Why Ancestry Matters
PMR is far more common in people of Northern European descent than in other populations. Annual incidence reaches up to 50 per 100,000 people over age 50 in Scandinavian countries, while the condition is uncommon in places like India. The highest rates cluster in Scandinavia and in Western and Eastern European regions historically settled by Norse populations. Researchers have noted that Viking migration patterns map surprisingly well onto the modern geography of PMR prevalence.
This population-level pattern reflects the higher frequency of PMR-associated HLA variants in Northern European gene pools. It does not mean that people of other backgrounds are immune to PMR, just that the baseline genetic susceptibility is lower. If you have Scandinavian or Northern European heritage, your background puts you in a higher-risk group statistically, though the absolute risk for any individual remains small.
Genetics Alone Is Not Enough
Autoimmune conditions broadly require two ingredients: a genetic predisposition and an environmental trigger. PMR follows this pattern. The immune-system gene variants associated with PMR are carried by many people who never develop the disease, which means something else has to tip the balance. For autoimmune rheumatic diseases in general, infections, oxidative stress, and other environmental exposures can alter how immune cells behave, sometimes flipping on inflammatory programs that were previously kept in check. These changes can be epigenetic, meaning they modify gene activity without changing the DNA sequence itself.

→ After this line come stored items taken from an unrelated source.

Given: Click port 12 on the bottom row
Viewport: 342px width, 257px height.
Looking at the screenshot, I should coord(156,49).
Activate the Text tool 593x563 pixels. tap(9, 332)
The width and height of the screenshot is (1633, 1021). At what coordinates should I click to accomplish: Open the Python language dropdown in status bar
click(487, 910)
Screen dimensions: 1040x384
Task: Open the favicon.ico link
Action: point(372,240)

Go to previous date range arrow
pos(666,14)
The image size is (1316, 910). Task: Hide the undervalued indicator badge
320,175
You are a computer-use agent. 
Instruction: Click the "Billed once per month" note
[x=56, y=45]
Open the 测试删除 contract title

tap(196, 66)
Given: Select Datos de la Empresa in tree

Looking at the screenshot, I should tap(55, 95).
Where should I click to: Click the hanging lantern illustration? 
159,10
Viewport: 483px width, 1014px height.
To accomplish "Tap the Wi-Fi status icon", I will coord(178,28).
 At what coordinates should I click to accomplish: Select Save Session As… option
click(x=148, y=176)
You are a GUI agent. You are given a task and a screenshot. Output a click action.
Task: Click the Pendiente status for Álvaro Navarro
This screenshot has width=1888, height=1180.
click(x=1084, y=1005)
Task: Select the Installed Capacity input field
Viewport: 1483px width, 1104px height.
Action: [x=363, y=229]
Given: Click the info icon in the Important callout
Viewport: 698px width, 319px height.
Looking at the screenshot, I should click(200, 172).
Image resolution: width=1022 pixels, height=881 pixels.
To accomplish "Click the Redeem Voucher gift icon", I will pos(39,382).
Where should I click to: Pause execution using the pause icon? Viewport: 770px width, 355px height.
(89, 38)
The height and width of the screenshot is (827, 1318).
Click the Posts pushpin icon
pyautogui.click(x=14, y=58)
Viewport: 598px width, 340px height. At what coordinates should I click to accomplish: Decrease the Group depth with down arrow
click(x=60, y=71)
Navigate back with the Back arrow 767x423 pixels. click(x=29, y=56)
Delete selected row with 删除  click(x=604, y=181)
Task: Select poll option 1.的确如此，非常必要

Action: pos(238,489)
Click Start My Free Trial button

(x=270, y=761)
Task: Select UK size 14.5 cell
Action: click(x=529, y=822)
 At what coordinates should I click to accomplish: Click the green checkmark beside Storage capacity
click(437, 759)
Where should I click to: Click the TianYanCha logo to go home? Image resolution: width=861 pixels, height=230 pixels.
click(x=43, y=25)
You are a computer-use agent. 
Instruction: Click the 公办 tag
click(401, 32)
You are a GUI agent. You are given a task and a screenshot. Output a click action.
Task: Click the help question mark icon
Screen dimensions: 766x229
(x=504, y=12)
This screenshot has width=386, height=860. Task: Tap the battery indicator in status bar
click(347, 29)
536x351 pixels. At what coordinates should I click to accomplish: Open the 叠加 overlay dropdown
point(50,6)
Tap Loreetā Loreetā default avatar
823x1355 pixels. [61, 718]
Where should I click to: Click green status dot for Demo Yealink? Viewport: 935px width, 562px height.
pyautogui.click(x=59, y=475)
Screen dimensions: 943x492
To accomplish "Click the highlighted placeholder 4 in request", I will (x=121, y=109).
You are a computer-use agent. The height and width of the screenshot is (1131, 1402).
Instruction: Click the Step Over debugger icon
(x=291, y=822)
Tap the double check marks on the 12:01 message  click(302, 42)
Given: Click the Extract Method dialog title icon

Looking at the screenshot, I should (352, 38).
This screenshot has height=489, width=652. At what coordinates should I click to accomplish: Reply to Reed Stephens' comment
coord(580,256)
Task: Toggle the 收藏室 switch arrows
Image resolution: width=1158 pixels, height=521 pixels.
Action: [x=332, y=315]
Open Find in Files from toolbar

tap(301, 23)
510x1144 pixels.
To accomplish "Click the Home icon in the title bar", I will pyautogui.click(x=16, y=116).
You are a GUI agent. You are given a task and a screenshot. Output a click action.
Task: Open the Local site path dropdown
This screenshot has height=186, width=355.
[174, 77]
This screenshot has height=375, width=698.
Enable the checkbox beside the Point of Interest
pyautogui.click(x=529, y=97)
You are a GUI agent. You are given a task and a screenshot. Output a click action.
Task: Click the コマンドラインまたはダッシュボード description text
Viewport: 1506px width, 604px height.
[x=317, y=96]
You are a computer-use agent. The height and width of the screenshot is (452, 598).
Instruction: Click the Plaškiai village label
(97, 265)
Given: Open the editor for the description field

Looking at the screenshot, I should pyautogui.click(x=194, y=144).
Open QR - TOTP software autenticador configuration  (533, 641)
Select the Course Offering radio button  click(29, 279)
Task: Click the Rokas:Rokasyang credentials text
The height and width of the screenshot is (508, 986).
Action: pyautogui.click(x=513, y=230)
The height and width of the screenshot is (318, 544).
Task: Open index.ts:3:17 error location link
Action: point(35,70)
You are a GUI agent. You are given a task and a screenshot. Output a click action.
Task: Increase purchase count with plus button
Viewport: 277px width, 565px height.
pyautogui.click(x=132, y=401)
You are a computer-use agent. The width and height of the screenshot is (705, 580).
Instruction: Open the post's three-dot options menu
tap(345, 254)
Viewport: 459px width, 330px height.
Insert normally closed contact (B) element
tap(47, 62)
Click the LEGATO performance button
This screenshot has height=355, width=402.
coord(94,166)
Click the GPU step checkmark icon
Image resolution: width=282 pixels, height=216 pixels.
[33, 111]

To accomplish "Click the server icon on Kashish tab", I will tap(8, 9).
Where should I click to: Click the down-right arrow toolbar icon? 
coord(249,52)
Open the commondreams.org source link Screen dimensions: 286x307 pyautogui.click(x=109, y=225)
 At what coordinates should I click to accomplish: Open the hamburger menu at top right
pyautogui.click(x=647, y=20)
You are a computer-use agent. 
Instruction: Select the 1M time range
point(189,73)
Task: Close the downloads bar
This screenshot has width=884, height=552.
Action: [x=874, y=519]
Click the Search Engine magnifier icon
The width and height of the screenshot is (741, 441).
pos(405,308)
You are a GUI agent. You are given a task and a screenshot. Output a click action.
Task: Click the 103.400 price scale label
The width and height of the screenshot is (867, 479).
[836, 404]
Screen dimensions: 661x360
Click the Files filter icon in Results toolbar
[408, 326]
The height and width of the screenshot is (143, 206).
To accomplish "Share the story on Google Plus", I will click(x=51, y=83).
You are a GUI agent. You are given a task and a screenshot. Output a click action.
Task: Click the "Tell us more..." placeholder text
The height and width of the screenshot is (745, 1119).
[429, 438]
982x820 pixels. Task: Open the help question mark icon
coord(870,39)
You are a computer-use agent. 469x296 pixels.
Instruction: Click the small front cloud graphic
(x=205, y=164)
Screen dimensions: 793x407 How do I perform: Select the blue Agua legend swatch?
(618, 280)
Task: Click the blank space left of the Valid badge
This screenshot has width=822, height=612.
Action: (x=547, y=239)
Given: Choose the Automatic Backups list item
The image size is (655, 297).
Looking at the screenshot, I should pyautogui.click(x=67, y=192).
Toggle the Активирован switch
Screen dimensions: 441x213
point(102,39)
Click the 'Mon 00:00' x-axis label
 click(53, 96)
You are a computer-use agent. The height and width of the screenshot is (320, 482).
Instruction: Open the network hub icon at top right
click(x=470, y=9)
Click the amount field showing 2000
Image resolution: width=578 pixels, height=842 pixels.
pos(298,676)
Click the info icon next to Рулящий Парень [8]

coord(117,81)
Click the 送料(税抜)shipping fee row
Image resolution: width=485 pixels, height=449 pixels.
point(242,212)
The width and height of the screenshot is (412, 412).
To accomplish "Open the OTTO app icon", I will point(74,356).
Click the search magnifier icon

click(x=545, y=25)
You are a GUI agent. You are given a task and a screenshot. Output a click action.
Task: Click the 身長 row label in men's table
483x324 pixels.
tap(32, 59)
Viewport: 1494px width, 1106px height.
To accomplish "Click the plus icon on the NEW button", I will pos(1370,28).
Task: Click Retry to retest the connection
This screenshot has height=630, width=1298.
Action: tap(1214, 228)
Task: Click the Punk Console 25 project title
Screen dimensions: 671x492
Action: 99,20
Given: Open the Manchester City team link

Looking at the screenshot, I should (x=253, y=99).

The fact that PMR almost exclusively strikes people over 50 also points to aging as a key non-genetic factor. The immune system changes significantly with age, becoming more prone to inflammation and less precise in targeting. This age-related immune shift, layered on top of genetic susceptibility, likely explains why PMR appears late in life even in people who carried the relevant gene variants from birth.
What the HLA-DRB1*04 Variant Means for Treatment
Interestingly, the same genetic variant most strongly linked to PMR susceptibility also influences how the disease behaves. Patients who carry HLA-DRB1*0401 have a higher risk of relapse during treatment and may need higher cumulative doses of corticosteroids during the first year. In one study of Danish patients, those carrying the *04 allele required a median of 4.5 grams of prednisolone in the first year compared to 3.8 grams for those without it. This suggests the variant doesn’t just influence whether you get PMR but also how stubbornly the inflammation persists.
This genetic influence on treatment response is a practical consideration. If you have PMR and find that tapering off steroids triggers flare-ups, your genetic makeup may be part of the explanation. Rapid steroid tapering combined with the HLA-DRB1*0401 variant and persistently elevated inflammatory markers are all recognized risk factors for relapse.
The Bottom Line on Hereditary Risk
PMR has a genetic component, anchored primarily in immune-system genes like HLA-DRB1 and the ANKRD55/IL6ST region. These variants are more common in Northern European populations, which explains the geographic pattern of the disease. But PMR is not hereditary in the way that conditions like sickle cell disease or cystic fibrosis are. There is no evidence that having a parent or sibling with PMR substantially raises your risk, and no familial clustering has been documented for PMR specifically. The condition appears to result from a combination of genetic susceptibility, aging, and environmental triggers that together push the immune system toward the sustained inflammation that defines PMR.